The plasma etching residue cleaning liquid according to claim 1, wherein the star polymer containing the pigment-affinity group has a number average molecular weight of 800 to 50,000.

14. The plasma etching residue cleaning solution according to claim 1, wherein: the solvent is sulfoxide, sulfone, imidazolidinone, pyrrolidone, imidazolidinone, alcohol, ether and amide. One or more.

The plasma etching residue cleaning solution according to claim 14, wherein: the sulfoxide is -C ₄ sulfoxide and/or C ₇ -C _1Q aryl sulfoxide; Is a dC ₄ sulfone and/or a C ₇ -C _1Q aryl sulfone; the imidazolium is 1, 3-dimethyl-2-imidazolium; the pyrrolidone is N-methylpyrrolidone and / Or hydroxyethylpyrrolidone; the imidazolidinone is 1, 3-dimethyl- _2- imidazolidinone; the alcohol is (^(^-mercaptool and/or C ₇ -C _1Q aryl) The ether is an ether of C ₃ -C _{2 ()} ; the amide is -C ₆ mercapto amide.

The plasma etching residue cleaning solution according to claim 15, wherein: the sulfoxide is dimethyl sulfoxide; the sulfone is sulfolane; and the alcohol is propylene glycol and/or Ethylene glycol; the ether is propylene glycol monomethyl ether and/or dipropylene glycol monomethyl ether; the amide is dimethylformamide and/or dimethylacetamide.

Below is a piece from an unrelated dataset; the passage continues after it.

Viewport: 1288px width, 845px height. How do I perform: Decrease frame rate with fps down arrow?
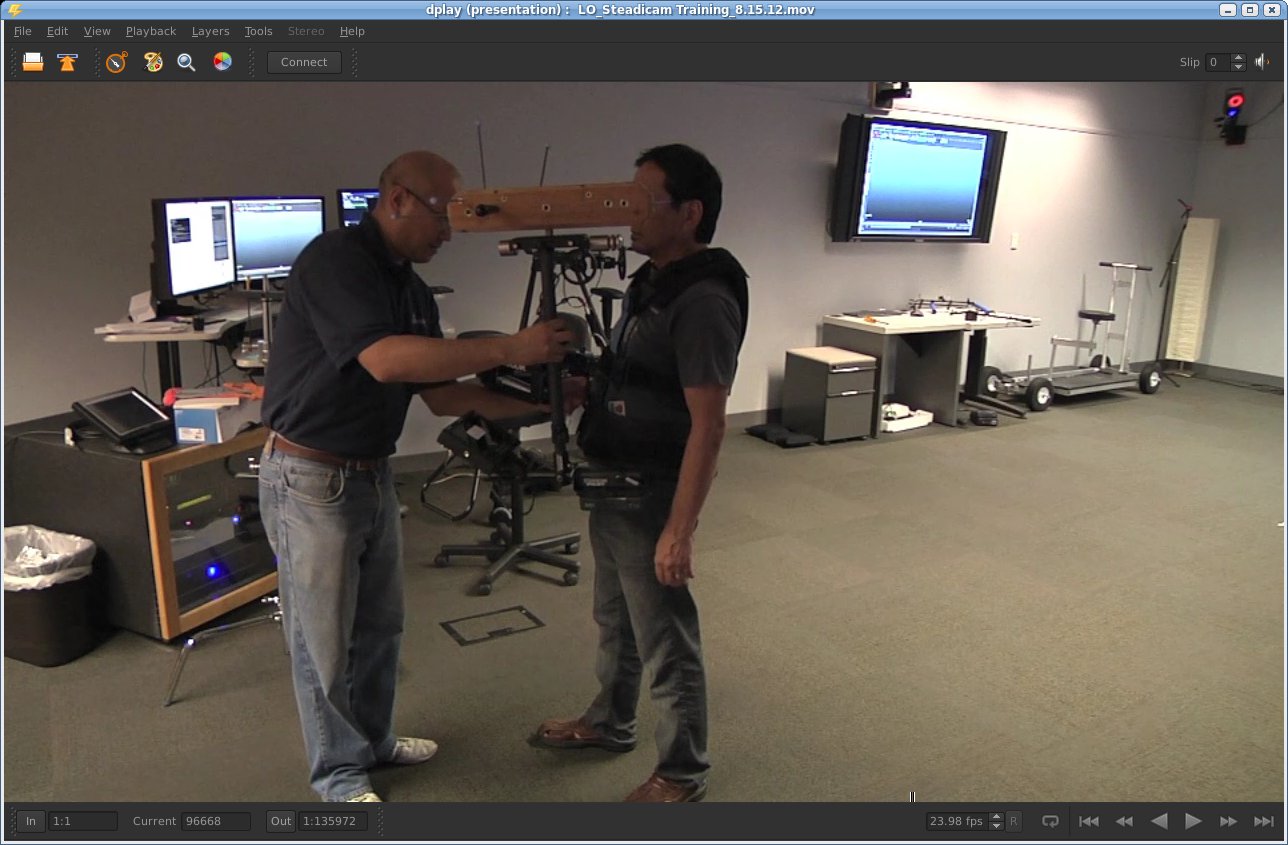coord(996,826)
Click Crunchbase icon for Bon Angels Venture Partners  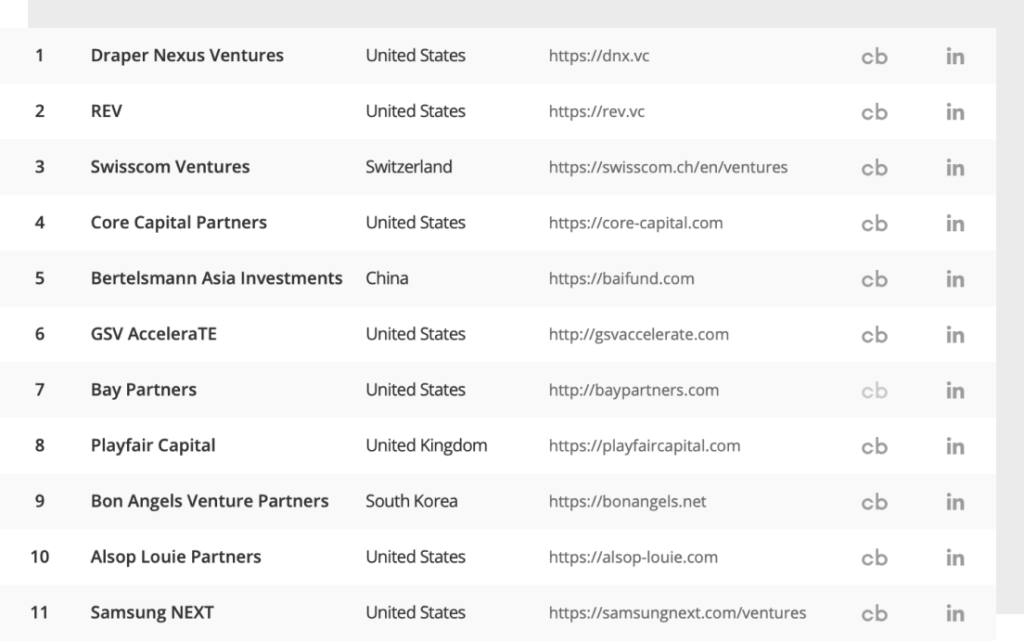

17. The plasma etch residue cleaning solution according to claim 1, wherein: The fluoride is one or more of hydrogen fluoride, fluorosilicic acid, ammonium fluorosilicate, fluoroboric acid, ammonium fluoroborate, and a salt formed by hydrogen fluoride and a base.

The plasma etching residue cleaning solution according to claim 17, wherein the base is ammonia water, quaternary ammonium hydroxide or alcohol amine.

The plasma etching residue cleaning solution according to claim 17, wherein the hydrogen fluoride and the base form a salt of ammonium hydrogen fluoride, tetramethylammonium fluoride and trishydroxyethyl ammonium fluoride. One or more.